[[ TEXT, beginning ]]

In the depicted example, sensor 204 and server 206 connect to network 202 along with storage unit 208. In addition, clients 210, 212, and 214 connect to network 202. These clients 210, 212, and 214 may be, for example, personal computers or network computers. Computer system 100 depicted in FIG. 1 can be, for example, a client such as client 210, 212, and/or 214. Alternatively clients 210, 212, and 214 may also be, for example, a photographic camera, video camera, tracking device, sensor, accelerometer, gyroscope, medical sensor, etc.

Computer system 100 can also be implemented as a server such as server 206, depending upon design considerations. In the depicted example, server 206 provides data such as boot files, operating system images, applications, and application updates to clients 210, 212, and 214, and/or to sensor 204. Clients 210, 212, and 214 and sensor 204 are clients to server 206 in this example. Network data-processing system 200 may include additional servers, clients, and other devices not shown. Specifically, clients may connect to any member of a network of servers, which provide equivalent content.

[[ TEXT, end ]]

§ **WORK ITEM A**
Answer these questions from the network description, one per line:
(i) Which two items connect to network 202 along with storage unit 208?
(ii) Which figure depicts computer system 100?
(iii) What kinds of data does server 206 provide to the clients?
§ **WORK ITEM B**
Copy out the stretch of the network description from "Computer system 100 can" through "provide equivalent content.".
§ **WORK ITEM C**
Continue the network description from where it stops.

[[ DATASET SECTION, beginning ]]

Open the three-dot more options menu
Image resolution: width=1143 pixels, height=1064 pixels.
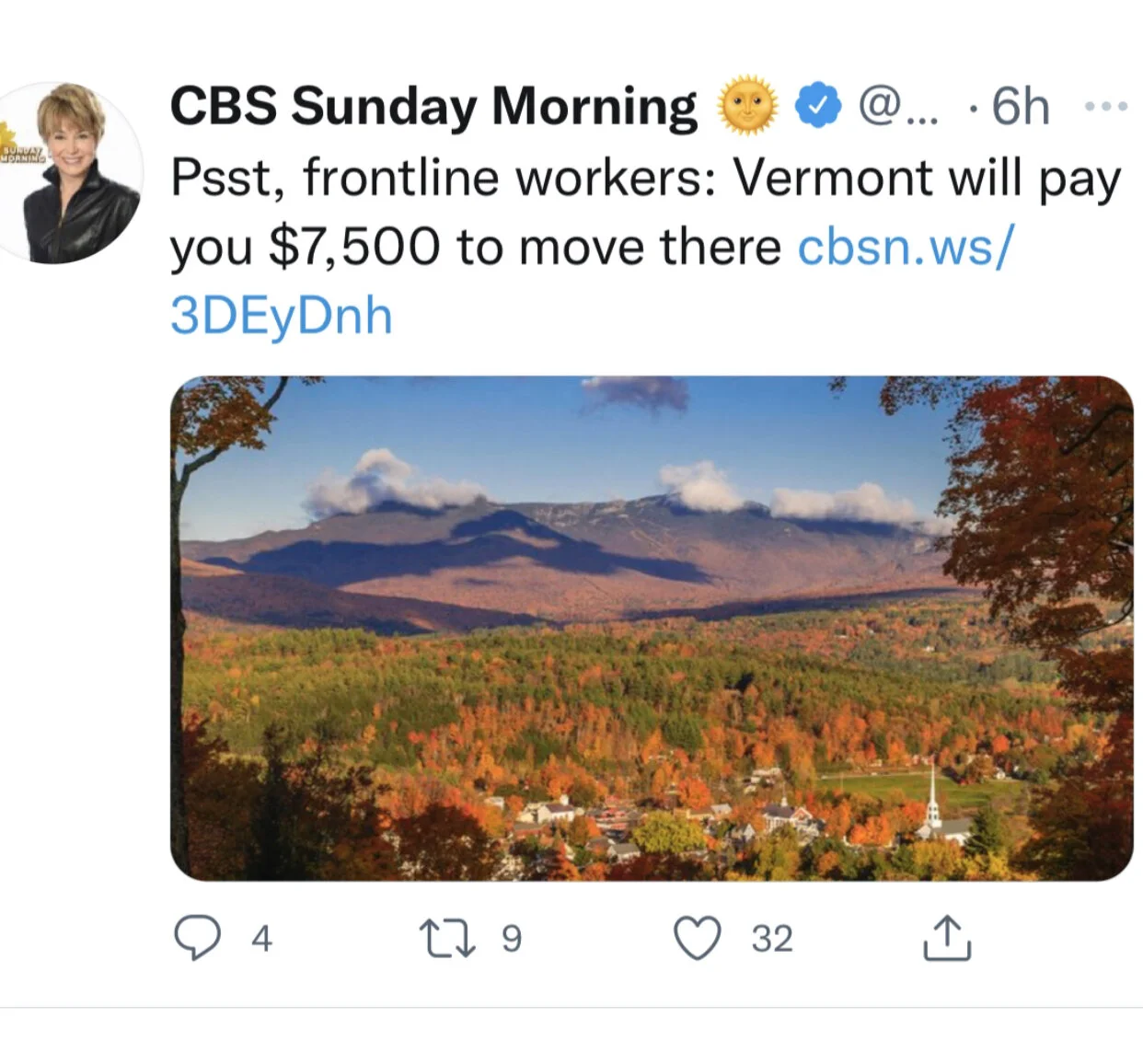[x=1105, y=107]
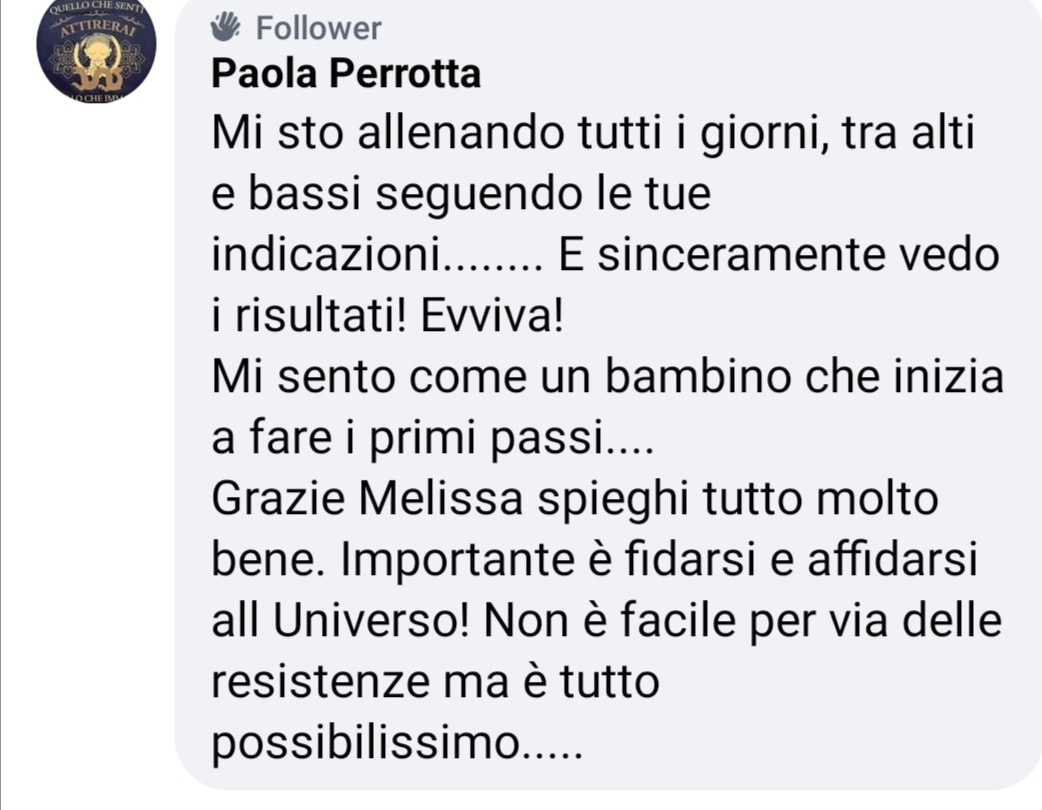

[[ DATASET SECTION, end ]]

§ **EXPECTED OUTPUT A**
(i) Sensor 204 and server 206.
(ii) FIG. 1.
(iii) Boot files, operating system images, applications, and application updates.

§ **EXPECTED OUTPUT B**
Computer system 100 can also be implemented as a server such as server 206, depending upon design considerations. In the depicted example, server 206 provides data such as boot files, operating system images, applications, and application updates to clients 210, 212, and 214, and/or to sensor 204. Clients 210, 212, and 214 and sensor 204 are clients to server 206 in this example. Network data-processing system 200 may include additional servers, clients, and other devices not shown. Specifically, clients may connect to any member of a network of servers, which provide equivalent content.

§ **EXPECTED OUTPUT C**
In the depicted example, network data-processing system 200 is the Internet with network 202 representing a worldwide collection of networks and gateways that use the Transmission Control Protocol/Internet Protocol (TCP/IP) suite of protocols to communicate with one another. At the heart of the Internet is a backbone of high-speed data communication lines between major nodes or host computers consisting of thousands of commercial, government, educational, and other computer systems that route data and messages. Of course, network data-processing system 200 may also be implemented as a number of different types of networks such as, for example, an intranet, a local area network (LAN), or a wide area network (WAN). FIGS. 1 and 2 are intended as examples and not as architectural limitations for different embodiments of the present invention.

FIG. 3 illustrates a computer software system 300, which may be employed for directing the operation of the data-processing systems such as computer system 100 depicted in FIG. 1. Software application 305, may be stored in memory 104, on removable storage 112, or on non-removable storage 114 shown in FIG. 1, and generally includes and/or is associated with a kernel or operating system 310 and a shell or interface 315. One or more application programs, such as module(s) 125, may be “loaded” (i.e., transferred from removable storage 112 into the memory 104) for execution by the data-processing system 100. The data-processing system 100 can receive user commands and data through user interface 315, which can include input 116 and output 118, accessible by a user 320. These inputs may then be acted upon by the computer system 100 in accordance with instructions from operating system 310 and/or software application 305 and any software module(s) 125 thereof.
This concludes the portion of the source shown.